What is the main use for Pirlimycin?

A

It is used as an intramammary infusion to treat mastitis in dairy cattle.

127
Q

What are some ‘fun facts’ about Clindamycin?

A
  • Commonly used in small animals for anaerobes and Toxoplasma.
  • Doesn’t have great CNS penetration.
  • More anaerobic activity than other Lincosamides.
  • Contraindicated in horses, rodents, ruminants, and lagomorphs.
128
Q

T/F: Streptogramins A and B are bacteriostatic individually but bactericidal when combined.

A

True

129
Q

What are Streptogramins used to kill?

A

Mainly Gram + (aerobes (pseudomonas) and anaerobes (including MRSA.))
Can be affective against some Gram -.

130
Q

What is the MOA of Aminoglycosides?

A

Bind to the 30s subunit and prevents tRNA attachment.

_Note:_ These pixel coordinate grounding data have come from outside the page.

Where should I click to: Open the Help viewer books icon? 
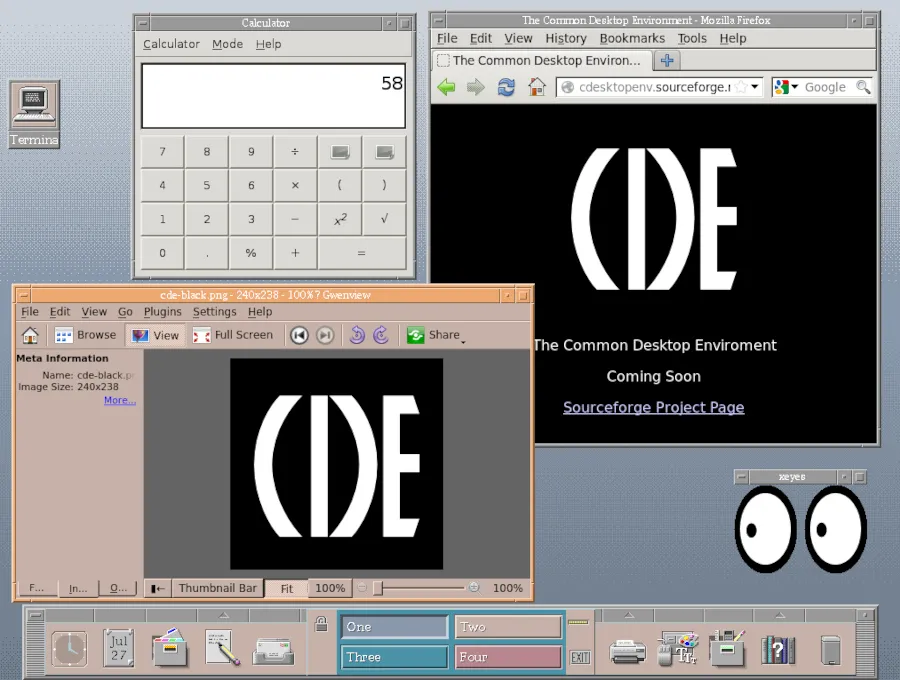(x=778, y=649)
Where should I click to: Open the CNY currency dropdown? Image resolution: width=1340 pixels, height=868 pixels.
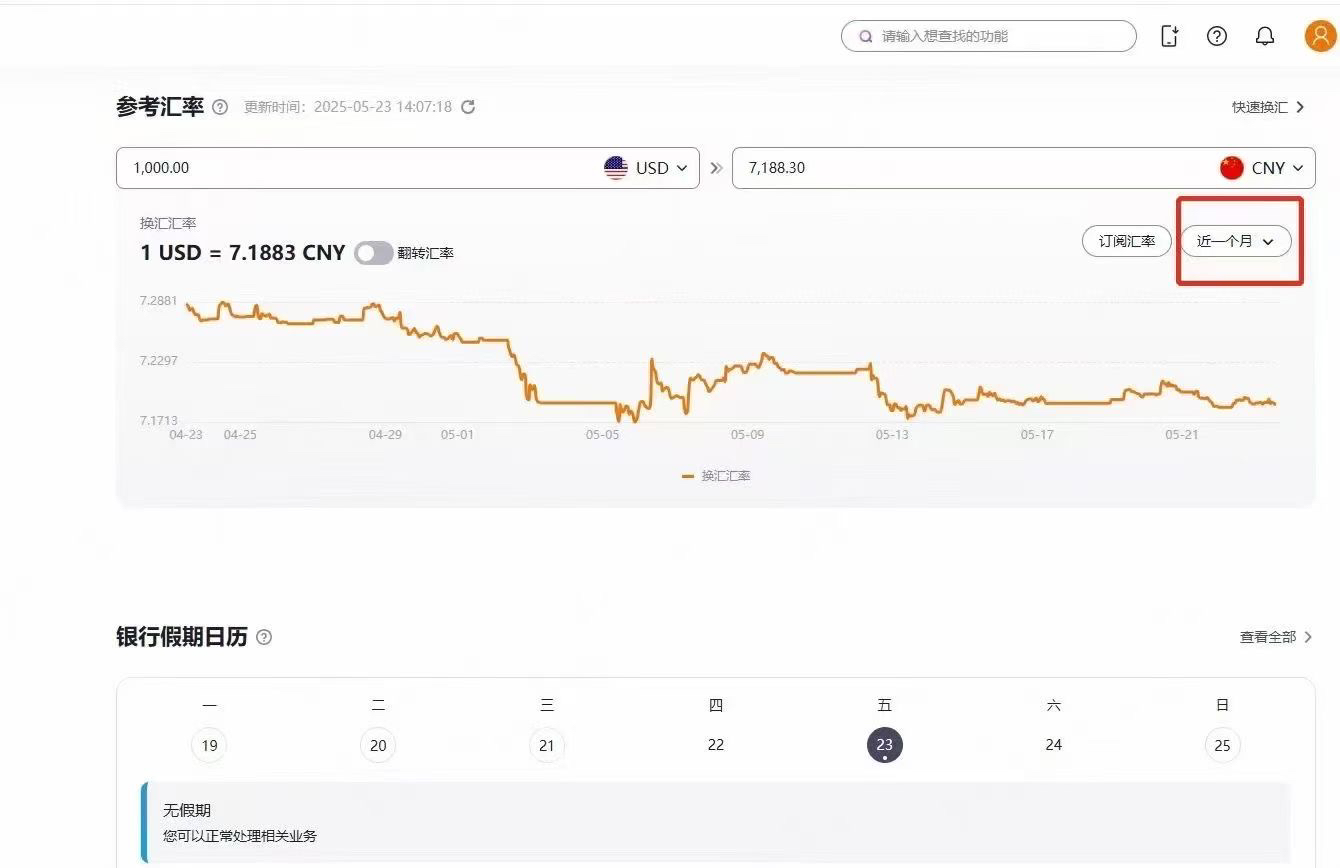click(x=1263, y=168)
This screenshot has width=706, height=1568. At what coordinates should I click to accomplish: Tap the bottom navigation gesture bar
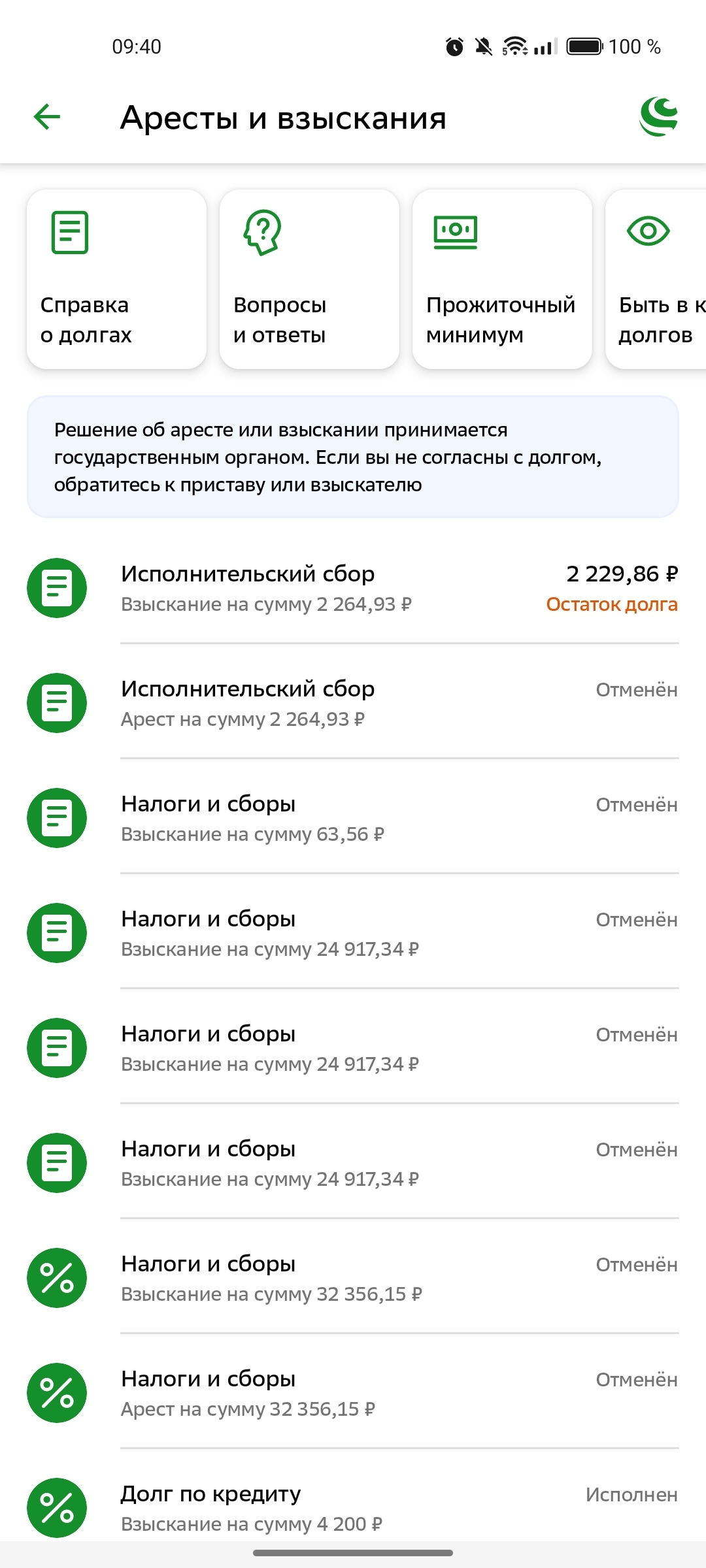353,1553
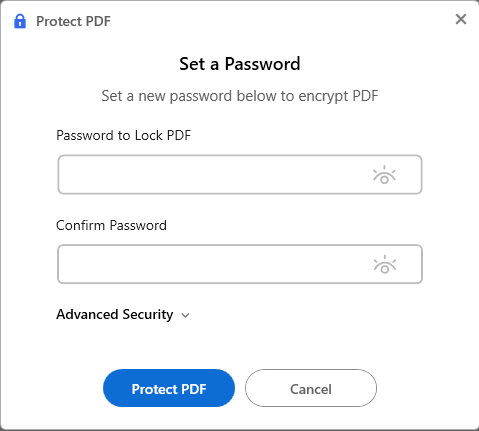
Task: Click the subtitle about encrypting PDF
Action: click(240, 96)
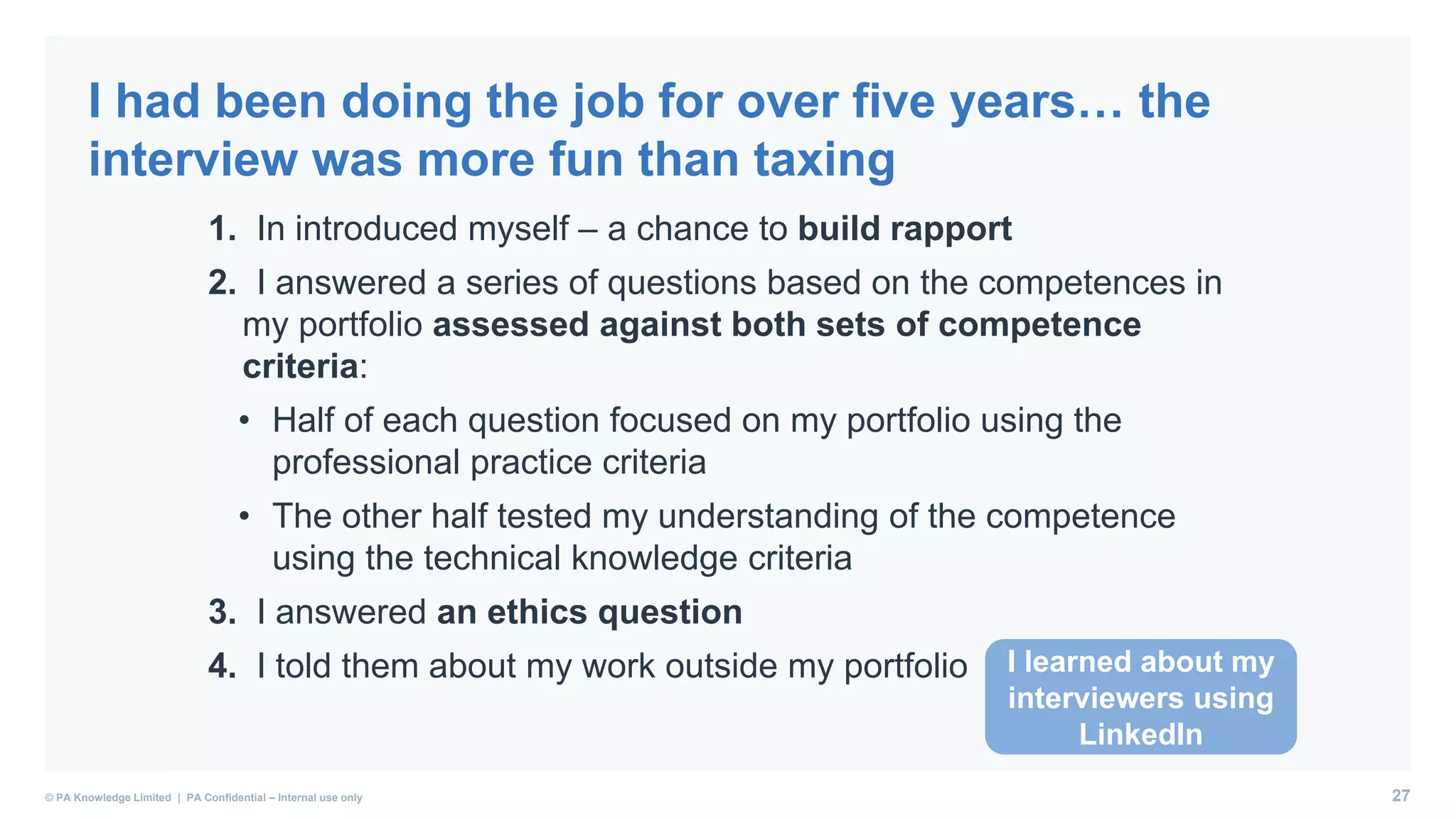
Task: Click the first sub-bullet dot marker
Action: [244, 420]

Blocks normal initiation, distorts the codon arm, and alters normal proofreading functions (leading to errors.)

131
Q

What are some drugs that are in the Aminoglycoside class?

A

Gentamicin, Amikacin, Neomycin, Spectinomycin, Tobramycin.

132
Q

What are Aminoglycosides used to kill?

A

They are excellent against Gram -, including pseudomonas. They are not great to use against Gram + and obligate anaerobes.

133
Q

T/F: Aminoglycosides are bactericidal and time-dependent.

A

False! The are bactericidal and concentration dependent! They are usually dosed only one time per day.

134
Q

What kind of resistance do Aminoglycosides have?

A
  • They are ineffective in anaerobic environments because there is oxygen-dependent transport into the bacterial cell.
  • They have acquired resistance and cross-resistance between other Aminoglycosides.